Avellino

Non si capacita del perchè dell'aggressione, “non ho mai infastidito la moglie di nessuno devo solo sperare si tratti di uno scambio di persona”. L'ex candidato sindaco del centrodestra e già consigliere comunale di Avellino Nicola Battista ritorna sulla misteriosa aggressione subita nel tardo pomeriggio del 30 dicembre nel piazzale Amedeo Guarino alle spalle del centralissimo Corso Vittorio Emanuele. "Gli aggressori - riferisce Battista che nel frattempo ha sporto regolare denuncia - non avevano più di 30-35 anni, dialetto spiccatamente campano, probabilmente venivano dal salernitano.

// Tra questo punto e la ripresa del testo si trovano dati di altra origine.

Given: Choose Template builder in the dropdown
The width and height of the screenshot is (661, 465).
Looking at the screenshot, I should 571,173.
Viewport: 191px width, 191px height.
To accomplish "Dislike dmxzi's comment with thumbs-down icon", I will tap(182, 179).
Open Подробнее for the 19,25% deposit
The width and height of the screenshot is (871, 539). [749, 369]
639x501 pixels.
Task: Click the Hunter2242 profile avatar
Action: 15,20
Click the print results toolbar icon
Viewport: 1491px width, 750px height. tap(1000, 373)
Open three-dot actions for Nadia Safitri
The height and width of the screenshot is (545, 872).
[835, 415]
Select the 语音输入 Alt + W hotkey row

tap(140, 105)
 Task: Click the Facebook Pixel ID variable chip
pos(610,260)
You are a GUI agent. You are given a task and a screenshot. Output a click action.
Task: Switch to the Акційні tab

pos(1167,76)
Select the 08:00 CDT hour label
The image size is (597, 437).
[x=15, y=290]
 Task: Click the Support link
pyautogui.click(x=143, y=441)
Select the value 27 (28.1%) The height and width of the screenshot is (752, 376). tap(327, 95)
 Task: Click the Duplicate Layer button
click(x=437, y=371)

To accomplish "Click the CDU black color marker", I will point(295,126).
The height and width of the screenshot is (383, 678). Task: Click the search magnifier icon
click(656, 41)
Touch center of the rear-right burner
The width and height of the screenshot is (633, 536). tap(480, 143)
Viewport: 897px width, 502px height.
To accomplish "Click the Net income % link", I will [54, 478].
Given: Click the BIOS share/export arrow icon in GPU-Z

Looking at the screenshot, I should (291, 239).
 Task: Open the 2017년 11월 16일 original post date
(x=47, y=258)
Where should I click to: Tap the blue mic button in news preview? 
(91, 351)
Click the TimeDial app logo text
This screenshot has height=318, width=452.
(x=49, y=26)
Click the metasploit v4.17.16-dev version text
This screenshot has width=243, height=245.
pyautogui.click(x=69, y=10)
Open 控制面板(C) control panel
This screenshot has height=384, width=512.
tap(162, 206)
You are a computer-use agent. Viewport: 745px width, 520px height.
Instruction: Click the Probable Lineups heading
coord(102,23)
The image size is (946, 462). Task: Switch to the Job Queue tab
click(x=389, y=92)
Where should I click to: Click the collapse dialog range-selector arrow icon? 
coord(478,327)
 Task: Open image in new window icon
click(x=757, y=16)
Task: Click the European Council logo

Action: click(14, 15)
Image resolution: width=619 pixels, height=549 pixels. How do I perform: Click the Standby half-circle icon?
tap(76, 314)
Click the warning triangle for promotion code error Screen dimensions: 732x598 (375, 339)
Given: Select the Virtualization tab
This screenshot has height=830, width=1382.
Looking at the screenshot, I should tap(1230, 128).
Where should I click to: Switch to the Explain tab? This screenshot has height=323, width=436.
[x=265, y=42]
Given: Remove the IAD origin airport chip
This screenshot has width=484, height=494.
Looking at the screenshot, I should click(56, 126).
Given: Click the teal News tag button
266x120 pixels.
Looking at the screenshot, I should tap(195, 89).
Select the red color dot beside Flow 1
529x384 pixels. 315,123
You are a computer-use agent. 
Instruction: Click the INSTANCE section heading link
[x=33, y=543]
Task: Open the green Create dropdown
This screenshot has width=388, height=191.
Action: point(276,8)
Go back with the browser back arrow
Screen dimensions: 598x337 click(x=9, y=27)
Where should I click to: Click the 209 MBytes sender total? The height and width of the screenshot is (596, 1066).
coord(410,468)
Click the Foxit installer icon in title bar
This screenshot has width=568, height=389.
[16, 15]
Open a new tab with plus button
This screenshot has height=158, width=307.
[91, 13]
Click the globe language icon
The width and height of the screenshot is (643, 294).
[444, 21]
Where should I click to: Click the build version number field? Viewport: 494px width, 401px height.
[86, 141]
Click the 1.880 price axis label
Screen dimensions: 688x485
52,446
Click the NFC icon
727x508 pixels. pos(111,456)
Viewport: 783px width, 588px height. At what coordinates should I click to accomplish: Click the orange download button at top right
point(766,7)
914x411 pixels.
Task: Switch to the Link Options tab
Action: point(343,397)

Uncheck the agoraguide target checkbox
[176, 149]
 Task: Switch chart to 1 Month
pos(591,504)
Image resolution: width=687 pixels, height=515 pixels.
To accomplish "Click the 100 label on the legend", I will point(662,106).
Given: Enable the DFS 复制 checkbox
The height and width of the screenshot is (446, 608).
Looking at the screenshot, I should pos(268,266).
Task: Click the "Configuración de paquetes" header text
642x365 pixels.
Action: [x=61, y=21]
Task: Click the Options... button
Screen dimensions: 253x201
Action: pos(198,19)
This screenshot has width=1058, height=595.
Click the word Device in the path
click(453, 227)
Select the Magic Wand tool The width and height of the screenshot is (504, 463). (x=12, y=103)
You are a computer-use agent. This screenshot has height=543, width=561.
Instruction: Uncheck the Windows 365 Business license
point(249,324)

Nella zona sono presenti diverse telecamere di videosorveglianza che potrebbero aiutare gli inquirenti a risalire agli autori. Sul momento ho anche pensato a un tentativo di rapina ma poi ho capito che non puntavano al portafogli o ad altro, resta un episodio per me inspiegabile, se si trattava di una cosa mirata avrebbero scelto un altro luogo e un altro orario dal momento che abitualmente non frequento quel posto”. Battista, medico legale, in passato anche direttore sanitario della clinica Malzoni ha rimediato una spalla fratturata e tumefazioni al volto ma ciò che lo preoccupa di più è il clima che si respira in città tra violenze e droga.